Dr. Ong joins Nightstar from PTC Therapeutics Inc. (“PTC”), where he most recently served as chief medical officer. During his time at PTC, Dr. Ong was responsible for advancing the company’s pipeline of product candidates for the treatment of rare and orphan diseases. Prior to PTC, Dr. Ong served as vice president of global clinical development and operations at Bausch and Lomb Inc. (subsequently acquired by Valeant Pharmaceuticals International, Inc.) and played a key role in the company’s filing of new drug and device applications. Prior to that, Dr. Ong worked at Pfizer Inc. as its global clinical lead across multiple therapeutic disease areas of high-unmet need, most recently in retinal diseases. Dr. Ong holds an M.D. from the University College London and an MBA from New York University Stern School of Business. He is a member of the Royal College of Ophthalmologists.

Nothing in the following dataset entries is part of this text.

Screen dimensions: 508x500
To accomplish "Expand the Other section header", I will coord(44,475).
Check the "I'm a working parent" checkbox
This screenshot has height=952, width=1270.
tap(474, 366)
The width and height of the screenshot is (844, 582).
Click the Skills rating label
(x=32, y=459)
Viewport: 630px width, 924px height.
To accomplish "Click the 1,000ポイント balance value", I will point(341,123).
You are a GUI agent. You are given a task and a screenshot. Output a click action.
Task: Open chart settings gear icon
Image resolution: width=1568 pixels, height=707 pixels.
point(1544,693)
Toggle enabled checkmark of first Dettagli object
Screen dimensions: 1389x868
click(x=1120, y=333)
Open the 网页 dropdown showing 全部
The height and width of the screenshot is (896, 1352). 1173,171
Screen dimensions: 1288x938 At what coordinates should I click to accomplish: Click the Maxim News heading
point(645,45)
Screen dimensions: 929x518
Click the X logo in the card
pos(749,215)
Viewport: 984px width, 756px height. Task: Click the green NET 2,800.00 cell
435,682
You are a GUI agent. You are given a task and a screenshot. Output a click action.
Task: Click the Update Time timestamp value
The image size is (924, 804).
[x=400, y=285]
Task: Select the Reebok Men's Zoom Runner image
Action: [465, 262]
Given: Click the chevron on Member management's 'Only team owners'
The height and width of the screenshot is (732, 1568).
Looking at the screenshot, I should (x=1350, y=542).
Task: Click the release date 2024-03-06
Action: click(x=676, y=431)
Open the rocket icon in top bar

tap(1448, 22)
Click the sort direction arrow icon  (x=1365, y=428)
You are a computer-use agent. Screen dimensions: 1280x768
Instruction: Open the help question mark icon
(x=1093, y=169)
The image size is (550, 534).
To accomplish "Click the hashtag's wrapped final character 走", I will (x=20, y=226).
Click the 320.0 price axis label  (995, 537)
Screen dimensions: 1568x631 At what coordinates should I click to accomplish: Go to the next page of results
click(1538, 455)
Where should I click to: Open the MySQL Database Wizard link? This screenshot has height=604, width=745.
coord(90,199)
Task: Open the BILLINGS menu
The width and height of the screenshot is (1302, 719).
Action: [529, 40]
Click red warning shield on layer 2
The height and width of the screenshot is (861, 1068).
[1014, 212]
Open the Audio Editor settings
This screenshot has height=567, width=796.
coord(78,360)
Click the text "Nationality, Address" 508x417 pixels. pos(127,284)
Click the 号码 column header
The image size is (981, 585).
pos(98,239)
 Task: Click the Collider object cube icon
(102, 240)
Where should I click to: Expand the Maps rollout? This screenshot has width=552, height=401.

“I’m excited to be joining Nightstar, a company at the forefront of gene therapy, and to be an integral part of its mission to develop cutting-edge treatments for rare inherited retinal diseases,” commented Dr. Ong. “Ophthalmic diseases are, in many ways, ideal targets for gene therapy. It’s a privilege to be joining such a strong team at this important time for the company. I look forward to working with Nightstar to continue to build relationships with patient advocacy groups, as well as the academic and regulatory communities, to help bring life-changing therapies to people with inherited retinal diseases and to better understand the diseases we are targeting.”

About Nightstar

Nightstar is a leading clinical-stage gene therapy company focused on developing and commercializing novel one-time treatments for patients suffering from rare inherited retinal diseases that would otherwise progress to blindness. Nightstar’s lead product candidate, NSR-REP1, is being developed as a treatment for patients with choroideremia, a rare, degenerative, genetic retinal disorder that has no current treatments and affects approximately one in every 50,000 people. Positive results from a Phase 1/2 trial of NSR-REP1 were published in The Lancet in 2014 and in The New England Journal of Medicine in 2016. Nightstar plans to commence a Phase 3 registrational trial of NSR-REP1 for choroideremia at sites in the United States, Europe and Canada. Nightstar’s second product candidate, NSR-RPGR, is currently being evaluated in a Phase 1/2 clinical trial for the treatment of patients with X-linked retinitis pigmentosa, an inherited X-linked recessive retinal disease that affects approximately one in every 40,000 people.